Reviewed by Annie Dawid

Recently decamped from Woodstock, New York, to Westcliffe, Colorado, at least for part of each year, singer-songwriter Bar Scott has published her first book, The Present Giver: A Memoir, which tells the story of her son, Forrest, who died in 2002 at the age of three and a half, from cancer. Scott informs the reader of this fact on the frontispiece of her beautifully designed book, adding, “If this were a novel, I would be reluctant to disclose that the central character dies in the end. But this is not a novel, and Forrest’s death was not the end.”

The Present Giver is a brave book about a mother’s experience of the terribly short life of her only child. It is not maudlin nor mawkish. We learn many of the gritty details of the cancer and treatment that take over Forrest’s life, as well as that of Scott and her husband, Peter. We spend a great deal of time on the pediatric oncology floor of Albany Medical, coming to grips with an extremely rare disease, hepatoblastoma, with its five percent chance of survival. Four children there have the disease, Forrest among them: two will die, two survive. Forrest’s AFP blood test shows 388,000. “A normal AFP – the number you and I walk around with – is between 1 and 9,” writes Scott. “A year later, after three surgeries and fourteen rounds of chemo, his AFP was 12, the closest we ever got, but still way too far away.”

 

While we experience the daily life of Forrest and his family during his illness, we also experience the love and light that this child both received and emanated in his short stay among the living. Despite the above technical details, which offer only a brief sample of the lingo and medical ephemera Scott will come to know, The Present Giver is a joyous book.

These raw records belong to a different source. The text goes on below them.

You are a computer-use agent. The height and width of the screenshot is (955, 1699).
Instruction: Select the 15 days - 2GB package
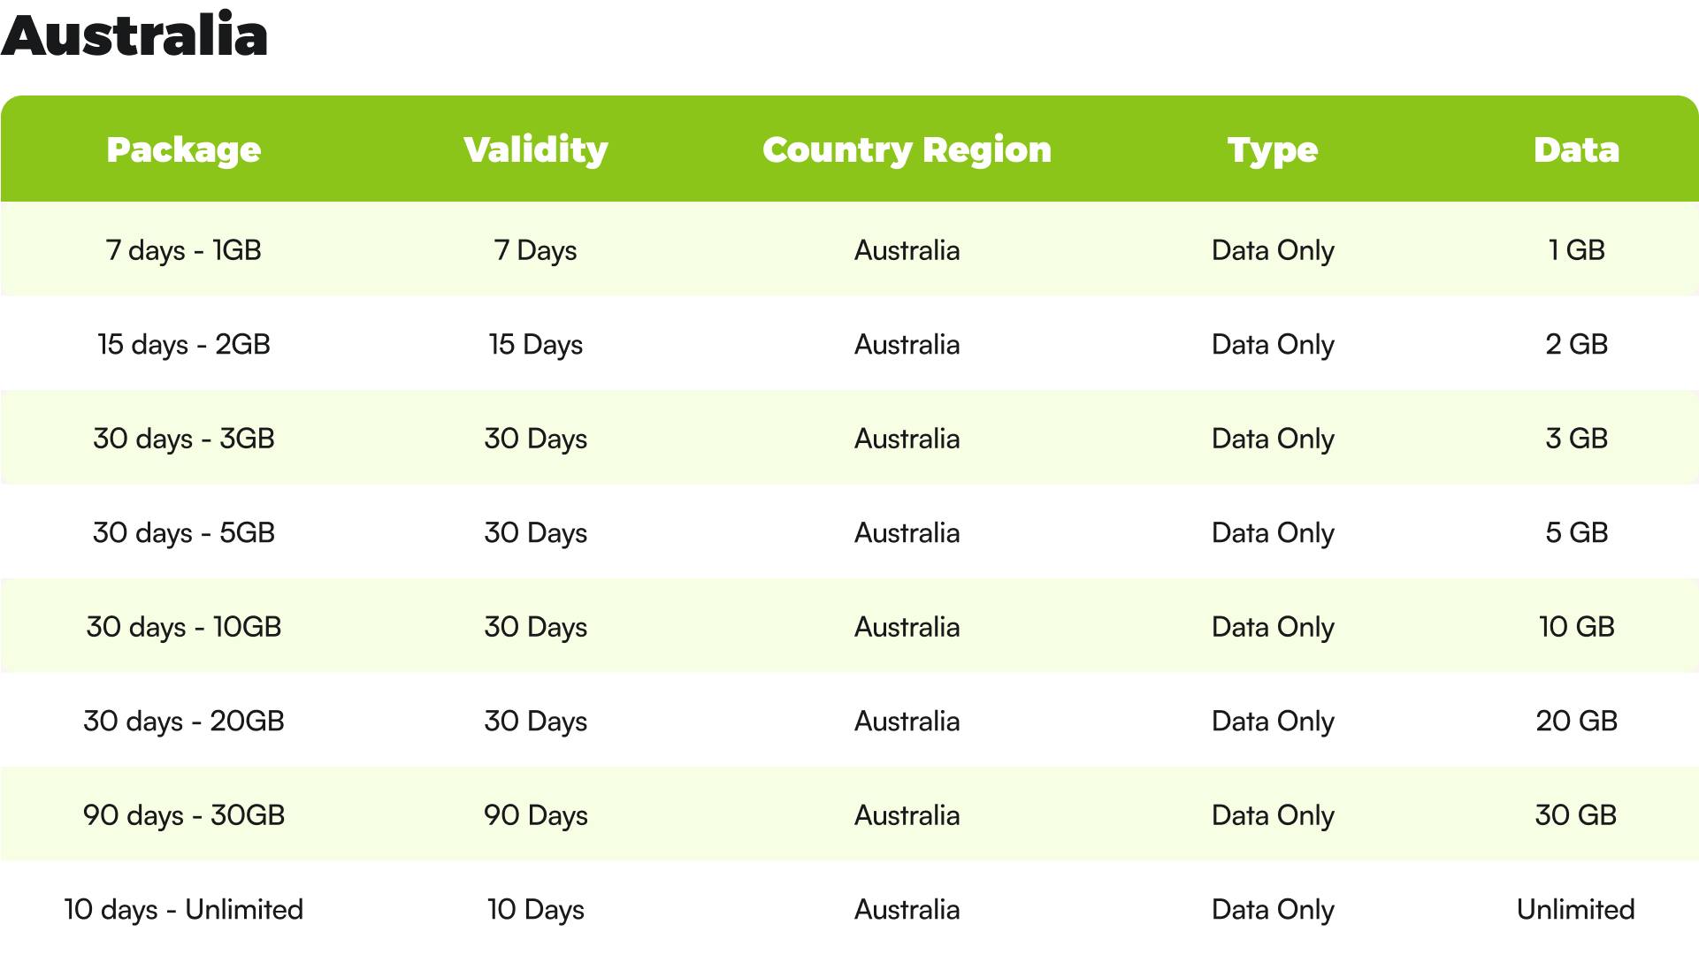(183, 344)
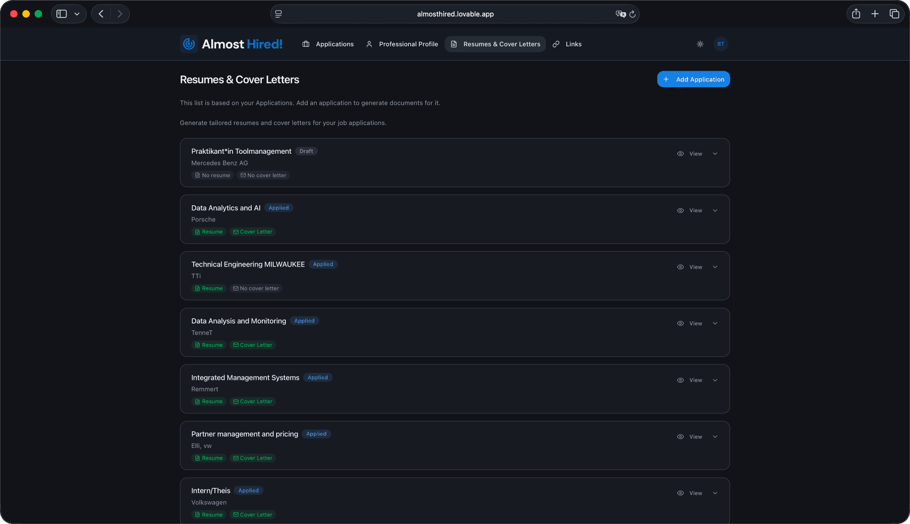Show the Safari tab overview icon
This screenshot has width=910, height=524.
click(x=894, y=14)
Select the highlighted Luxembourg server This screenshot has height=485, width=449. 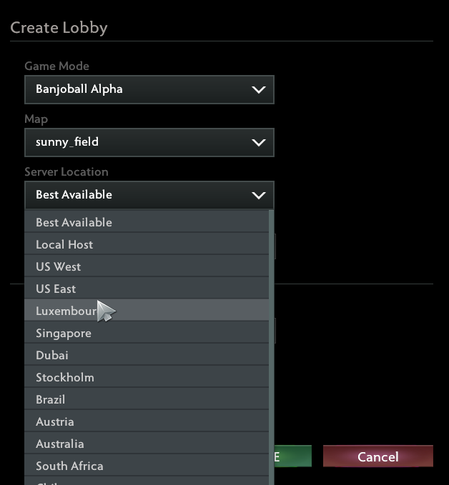coord(147,310)
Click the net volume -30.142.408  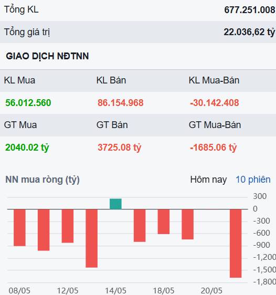click(x=215, y=103)
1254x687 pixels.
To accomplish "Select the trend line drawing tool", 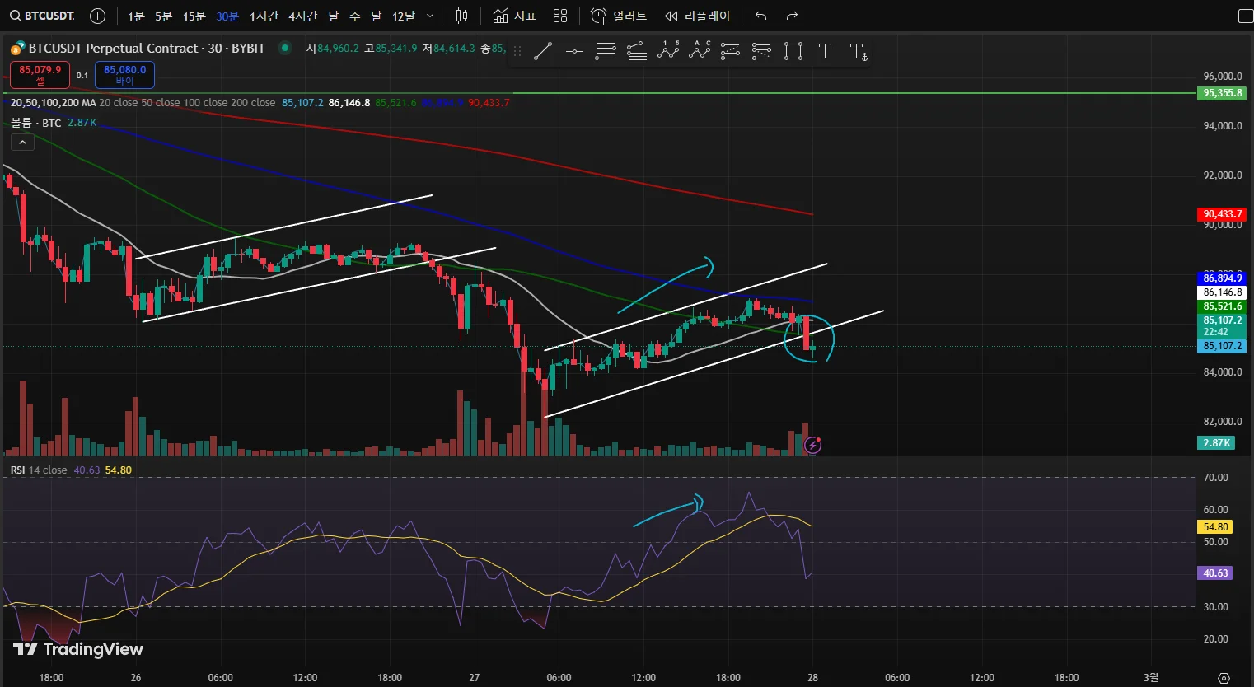I will (542, 52).
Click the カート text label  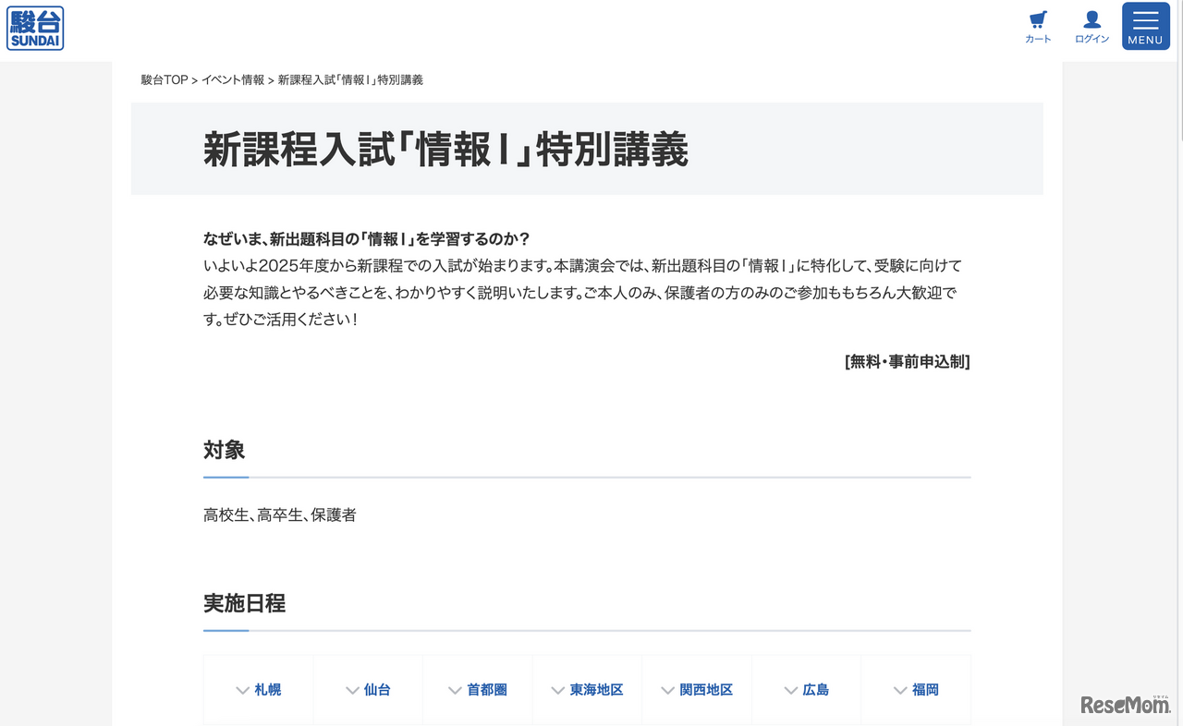pyautogui.click(x=1038, y=39)
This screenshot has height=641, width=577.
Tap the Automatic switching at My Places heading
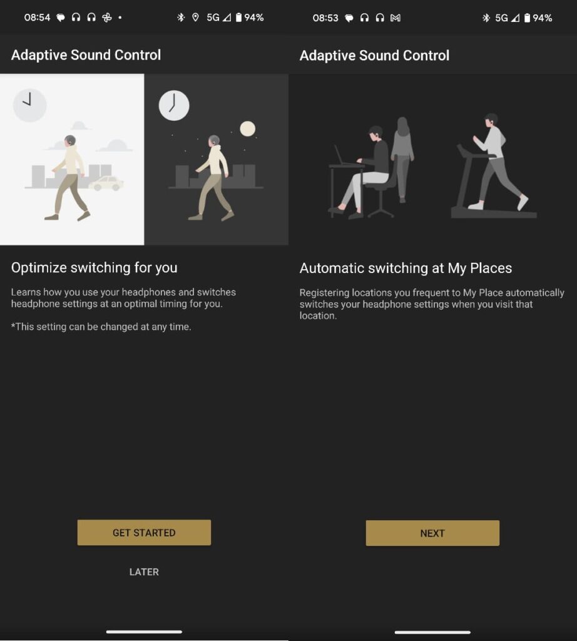click(406, 268)
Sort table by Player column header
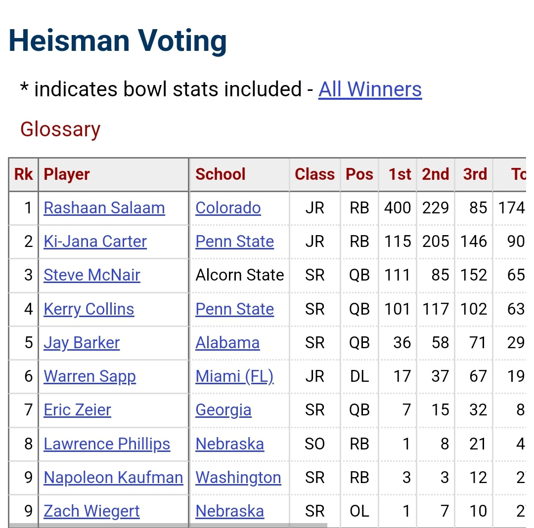The width and height of the screenshot is (534, 528). [x=67, y=174]

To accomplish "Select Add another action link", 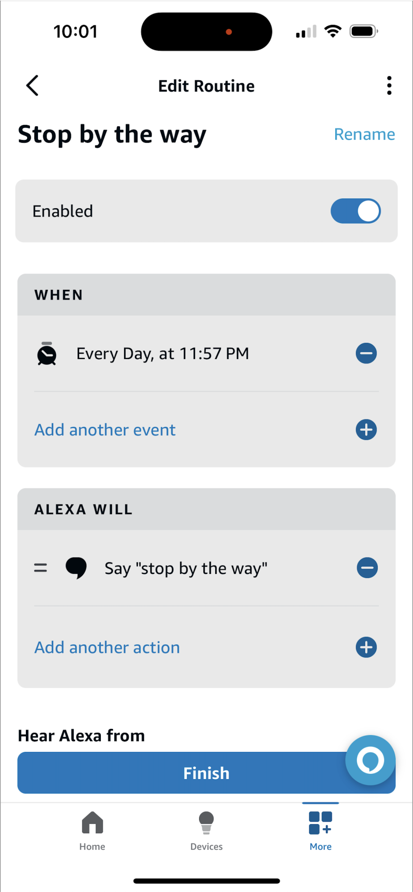I will [107, 648].
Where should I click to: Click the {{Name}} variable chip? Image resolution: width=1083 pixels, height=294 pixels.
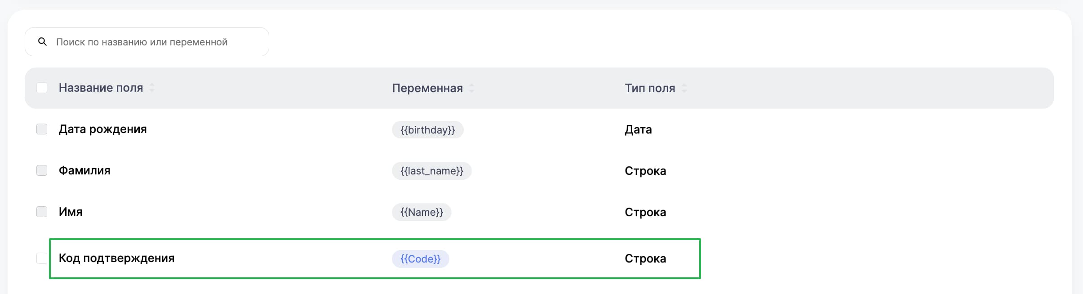coord(422,212)
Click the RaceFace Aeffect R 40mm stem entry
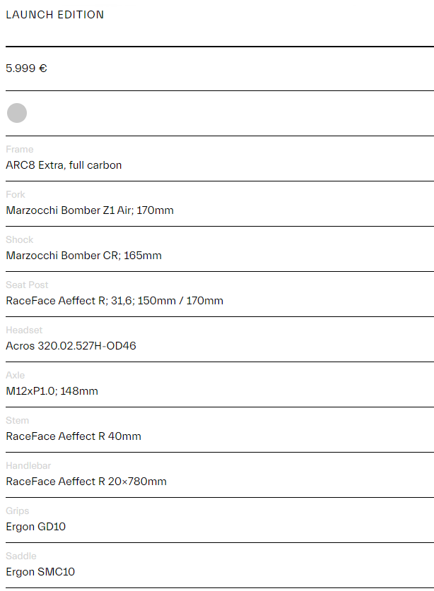The height and width of the screenshot is (591, 434). (74, 436)
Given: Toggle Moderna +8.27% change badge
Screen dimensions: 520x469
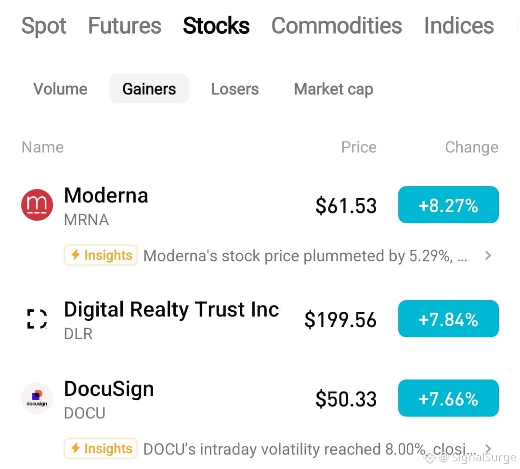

With eight musical CDs to her credit, the songwriter in Scott understands that joy and sorrow together make for more power than either one separately. She recites to her son a prayer/poem every day since she gave birth, pregnant for the first time at age 39:

 

I love you, Forrest, more than the sky

No matter where you go

No matter what you do

I will always love you

Fill the sky with your love so that

you may know God

and God may know you.

 

It is said that a child’s death is the hardest to bear, for it goes against the natural order of things. One gives birth, and one assumes the child will one day bury the parent. When the parent buries the child, a re-negotiation with life’s terms is inevitable. Peter says to Scott, “Some people fixate on finding a cure. Other people fixate on blame. You fixated on God.”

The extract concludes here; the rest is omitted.